# 7 Month Old Female Ears not up



## Nina.pup_GSD

:help:

hello,

I'm new to the forum! I have an ear question. my girl is 7 months old weighing just under 70lbs. her ears in the beginning were up, then they went through the up and down stage and eventually stayed down. i did a yogurt sup for about a month and then switched to frozen raw marrow bones for chewing. her ears will go up sometimes in the cold or excited but back down. 
will her ears ever stand or is it *too late* 
I will love her regardless of being a GSD or a yoda.


----------



## Momto2GSDs

WELCOME Nina! :welcome:

Hard to say whether the window is closed or not. All dogs are different.

Here are some other suggestions to try along with the raw bones for chewing and the plain yogurt:

*Ear Exercise: Whistle or make a sound that will “perk up” the dogs’ ears. Do this about 30 times per day.

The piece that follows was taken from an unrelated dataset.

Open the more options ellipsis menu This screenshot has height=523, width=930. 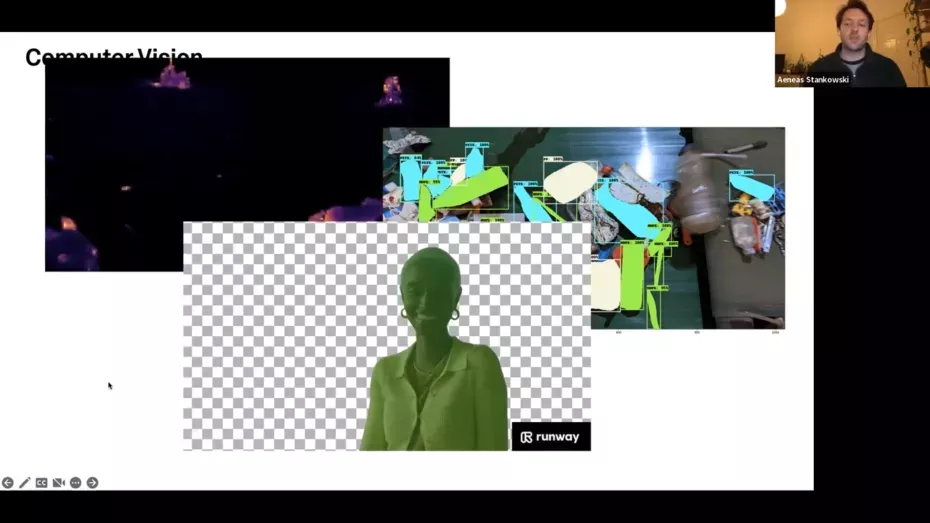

*Feed a skinless chicken necks daily. It has naturally occurring calcium. *DO NOT* use a “Calcium” supplement


*Gently pinch the base of the ears together and massage the base without bending the upper ear.

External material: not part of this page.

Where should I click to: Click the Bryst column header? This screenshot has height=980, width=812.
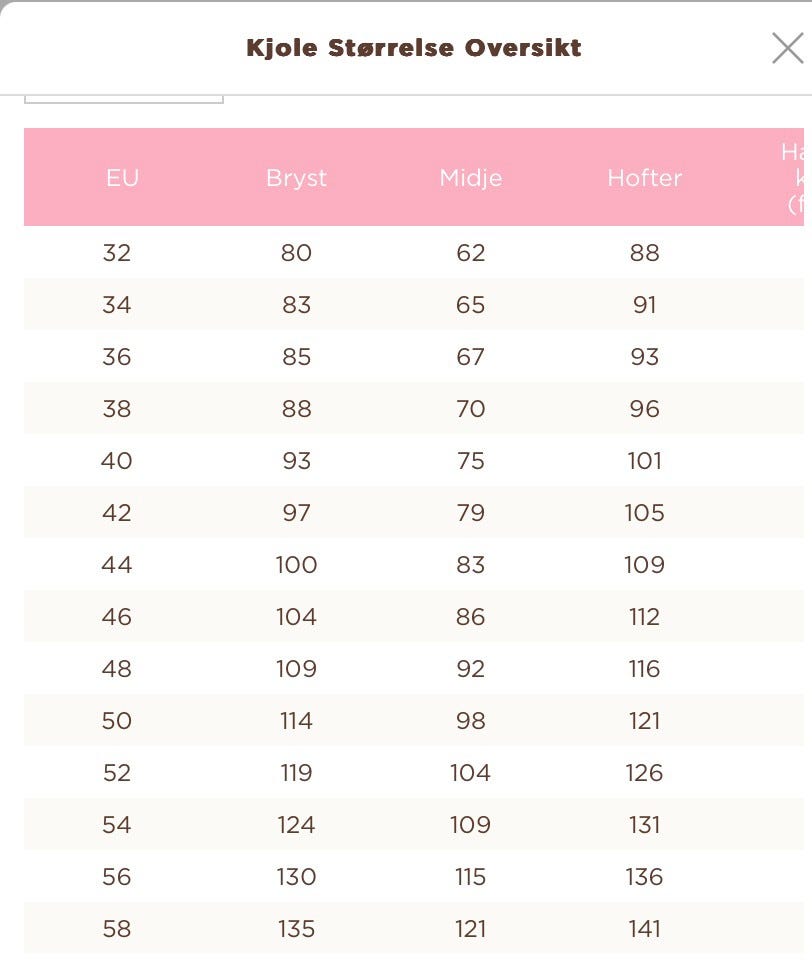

****Unflavored *Gelatin powder: Moisten the kibble with water and sprinkle 1 to 1 ½ Tablespoons on his/her food per feeding. A one ounce box contains 4 envelopes of Gelatin (each packet contains about 2 ½ tsp.). This is found by the “Jello” in the grocery store. It is made from animal collagen. The brand name is Knox Unflavored Gelatin or Great Lakes Unflavored Gelatin. You can purchase Great Lakes on Amazon.

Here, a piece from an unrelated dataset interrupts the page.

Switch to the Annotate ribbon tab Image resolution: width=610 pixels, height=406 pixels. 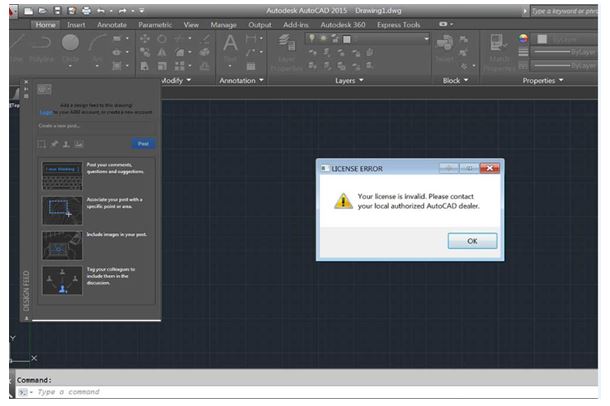pos(112,24)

*If you use a crate, make sure that his/her ears are not touching the top of the crate (crate pushes ears down) when sitting or standing.


Good Luck!
Moms


----------



## Jenny720

Also be aware if you have a doggy door this could damage those who has weak ears. By constantly hitting their ears on the flap if the door. They can still stand on their own but i would talk to someone or your breeder who can help you tape the ears to ensure they do stand. Nothing wrong with floppy ears. We have a chihuahua ears who are down -it enhances there uniqueness


----------



## CrazyK9Dad

Nina.pup_GSD said:


> :help:
> 
> hello,
> 
> I'm new to the forum! I have an ear question. my girl is 7 months old weighing just under 70lbs. her ears in the beginning were up, then they went through the up and down stage and eventually stayed down. i did a yogurt sup for about a month and then switched to frozen raw marrow bones for chewing. her ears will go up sometimes in the cold or excited but back down.
> will her ears ever stand or is it *too late*
> I will love her regardless of being a GSD or a yoda.


Im having a similar issue with my 4 month old girl but im not too worried yet since she is only 4 months. Just curious if you have tried the gelatine packets and have had any success? I have put one packet mixed in with her food 3 times a week for the last two weeks. I have seen results.


----------



## lrodptl

I would say the window would be closed in the next 4 weeks. Get to taping.


----------



## Reddog

Did they ever stand up?

I have a 8 month old German Shepherd/Belgium Malinois cross her ears are floppy. Both parents are registered, I have had her 5 months and feed her the best food I could find, mix kimble with canned ad eggs and shells, yogurt and co oil. She has been rationed and fed 4 times a day, vet checks regular. She has all kinds of real bones, kong toys, kong tennis balls etc. lives on famr gets lots of exercise, and does not sleep in a crate.

I would liek them to stand but not a big concern. I see a lot of information on the interenet, but I do not see any follow ups to see if when the dogs ear stood up on their own, no tape and if so at what age


----------



## GatorDog

Welcome! I'd tape them today or ASAP. I would at the very least glue some moleskin to provide some support, and if further support is needed, would brace with inserts and tape as well.


----------



## Julian G

Give her rawhide to chew for a couple of weeks, take her out for night time walks so strange noises will make her ears perk up. Whistle, drop some metal bowls behind her, make noises so she uses her ears to "point" to the noises.


----------



## Momto2GSDs

Julian G said:


> Give her rawhide to chew for a couple of weeks, take her out for night time walks so strange noises will make her ears perk up. Whistle, drop some metal bowls behind her, make noises so she uses her ears to "point" to the noises.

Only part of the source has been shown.